Tokyo - Tokyo stocks fell Friday morning as retail giant and market heavyweight Fast Retailing plunged more than 11 per cent after forecasting a big decline in annual profit owing to the strong yen.
The firm, which operates the Uniqlo clothing chain, late Thursday estimated net profit in the fiscal year to August would tumble about 45 per cent, adding that warmer-than-expected weather also hit demand for Uniqlo's popular thermal underwear.
Its shares dived 11.36 per cent to 27,025 yen by the break on Friday, helping push Tokyo's benchmark index into the red.
The Nikkei 225 was down 0.56 per cent, or 88.21 points, at 15,661.63, while the broader Topix index of all first-section shares dropped 0.23 per cent, or 2.89 points, to 1,269.75.
A weak lead from Wall Street and the strong yen's negative impact on exporters also hurt market sentiment, analysts said.
The yen hovered around its highest level against the dollar in about 17 months, having erased most of its gains since the Bank of Japan last expanded its asset buying programme in October 2014 The dollar bought 108.61 yen Friday against 108.35 yen in New York, where at on point it fell as low as 107.68 yen.

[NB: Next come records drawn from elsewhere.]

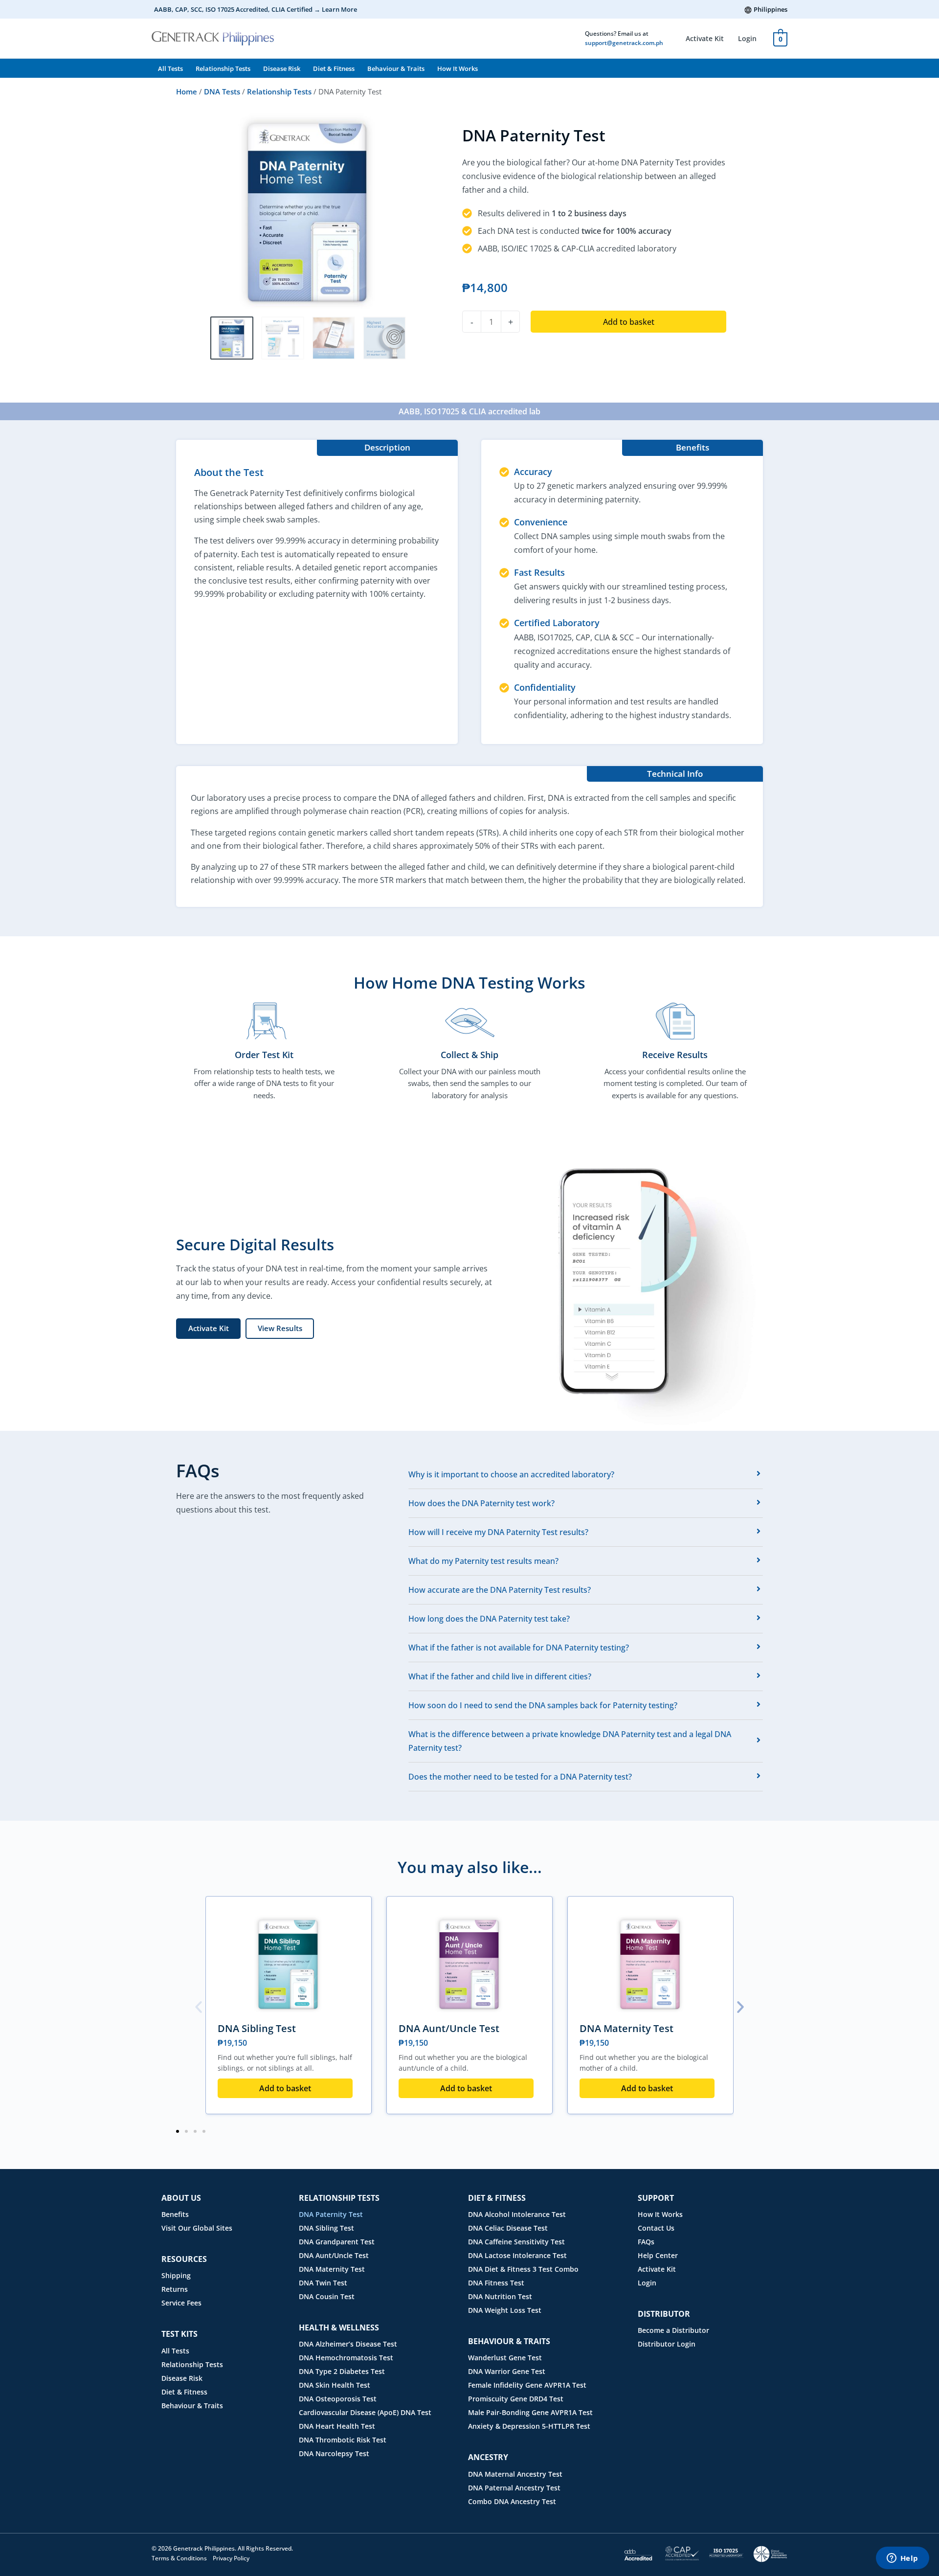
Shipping (176, 2275)
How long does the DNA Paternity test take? (489, 1618)
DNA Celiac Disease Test (508, 2228)
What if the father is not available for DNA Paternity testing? (518, 1647)
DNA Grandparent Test (337, 2241)
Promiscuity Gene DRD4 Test (515, 2398)
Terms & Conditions (179, 2558)
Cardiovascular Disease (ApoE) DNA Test (365, 2412)
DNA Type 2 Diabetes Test (342, 2371)
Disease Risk (281, 68)
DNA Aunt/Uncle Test (449, 2028)
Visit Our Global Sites (196, 2228)
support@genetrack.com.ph (624, 43)
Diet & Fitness (334, 68)
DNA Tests (222, 91)
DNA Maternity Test (626, 2028)
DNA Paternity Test (331, 2214)
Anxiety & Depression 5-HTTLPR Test (529, 2426)
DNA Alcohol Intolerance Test (517, 2214)
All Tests (170, 68)
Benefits (175, 2214)
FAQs (646, 2241)
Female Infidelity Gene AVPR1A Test (527, 2385)
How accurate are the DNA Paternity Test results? (499, 1589)
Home (186, 91)
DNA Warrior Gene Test (506, 2371)
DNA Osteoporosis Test (338, 2398)
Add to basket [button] (285, 2088)
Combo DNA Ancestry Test (512, 2501)
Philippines (770, 9)
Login (747, 38)
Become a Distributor (673, 2330)
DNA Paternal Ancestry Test (514, 2487)
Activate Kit (705, 38)
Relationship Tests (223, 68)
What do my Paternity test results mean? (483, 1561)
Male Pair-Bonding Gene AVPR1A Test (530, 2412)
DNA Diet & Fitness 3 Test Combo (523, 2269)
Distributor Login (666, 2344)
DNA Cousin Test (327, 2296)
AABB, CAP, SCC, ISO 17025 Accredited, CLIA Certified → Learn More (255, 9)
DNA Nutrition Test (500, 2296)
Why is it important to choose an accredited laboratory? (511, 1474)
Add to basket (628, 321)
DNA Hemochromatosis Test (346, 2357)
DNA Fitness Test (496, 2282)
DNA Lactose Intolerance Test (517, 2255)
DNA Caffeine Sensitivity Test (516, 2241)
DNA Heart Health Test (337, 2426)
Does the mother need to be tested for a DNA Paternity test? (520, 1776)
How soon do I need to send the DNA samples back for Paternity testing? (542, 1705)
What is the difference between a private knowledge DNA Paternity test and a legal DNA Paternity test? (569, 1741)
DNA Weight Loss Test (504, 2310)
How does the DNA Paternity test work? (481, 1503)
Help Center (658, 2255)
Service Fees (181, 2302)
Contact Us (656, 2228)
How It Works (457, 68)
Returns (174, 2289)
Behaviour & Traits (396, 68)
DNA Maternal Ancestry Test (515, 2474)
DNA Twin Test (323, 2282)
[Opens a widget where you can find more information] (902, 2559)
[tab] (585, 1474)
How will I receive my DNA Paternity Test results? (498, 1532)
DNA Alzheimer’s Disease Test (348, 2344)
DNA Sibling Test (257, 2028)
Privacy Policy (231, 2558)
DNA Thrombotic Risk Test (342, 2439)
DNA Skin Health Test (334, 2385)
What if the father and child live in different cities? (499, 1676)
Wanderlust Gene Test (505, 2357)
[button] (198, 2007)
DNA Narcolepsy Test (334, 2453)
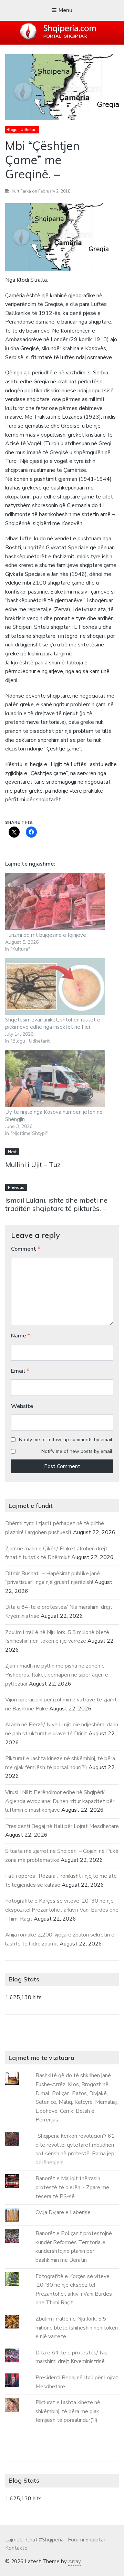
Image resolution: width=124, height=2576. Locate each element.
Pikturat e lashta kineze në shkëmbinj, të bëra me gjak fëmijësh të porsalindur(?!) (67, 2411)
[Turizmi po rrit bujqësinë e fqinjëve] (55, 901)
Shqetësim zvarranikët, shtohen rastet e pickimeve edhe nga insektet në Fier (52, 1023)
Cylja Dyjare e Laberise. (63, 2212)
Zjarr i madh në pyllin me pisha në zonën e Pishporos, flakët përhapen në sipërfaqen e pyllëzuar (56, 1674)
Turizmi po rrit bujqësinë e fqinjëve (45, 935)
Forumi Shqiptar (86, 2539)
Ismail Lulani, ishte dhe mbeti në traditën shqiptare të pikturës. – (56, 1204)
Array (74, 2561)
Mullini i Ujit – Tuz (33, 1164)
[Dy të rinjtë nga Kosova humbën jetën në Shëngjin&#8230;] (55, 1078)
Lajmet (13, 2539)
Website (22, 1406)
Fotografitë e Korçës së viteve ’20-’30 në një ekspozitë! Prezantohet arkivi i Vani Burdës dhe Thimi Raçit (61, 1909)
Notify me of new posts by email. (77, 1451)
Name (20, 1336)
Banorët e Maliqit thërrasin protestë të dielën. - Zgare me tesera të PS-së (72, 2187)
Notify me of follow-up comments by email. (66, 1439)
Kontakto (16, 2548)
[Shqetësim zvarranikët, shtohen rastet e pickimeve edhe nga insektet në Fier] (55, 986)
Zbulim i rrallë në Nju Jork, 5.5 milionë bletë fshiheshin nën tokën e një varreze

"We can't see a bottom for the dollar-yen (rate)," Juichi Wako, a senior strategist at Nomura Holdings, told Bloomberg News.
"One possible line in the sand is the 105 level, which is where it traded before the BoJ added to easing." Toyota slumped 1.45 per cent to 5,345 yen, while Sony was off 1.47 per cent at 2,778.5 yen.
Yahoo Japan bucked the downtrend, surging 4.61 per cent to 476 yen after Bloomberg News on Thursday reported that Verizon is considering buying a stake in the Japanese web company from US-based Yahoo.
On Wall Street, the three main Wall Street indexes closed at least 1.0 per cent lower on Thursday, with shares of large banks falling especially hard as the market girds for a tough first-quarter earnings season.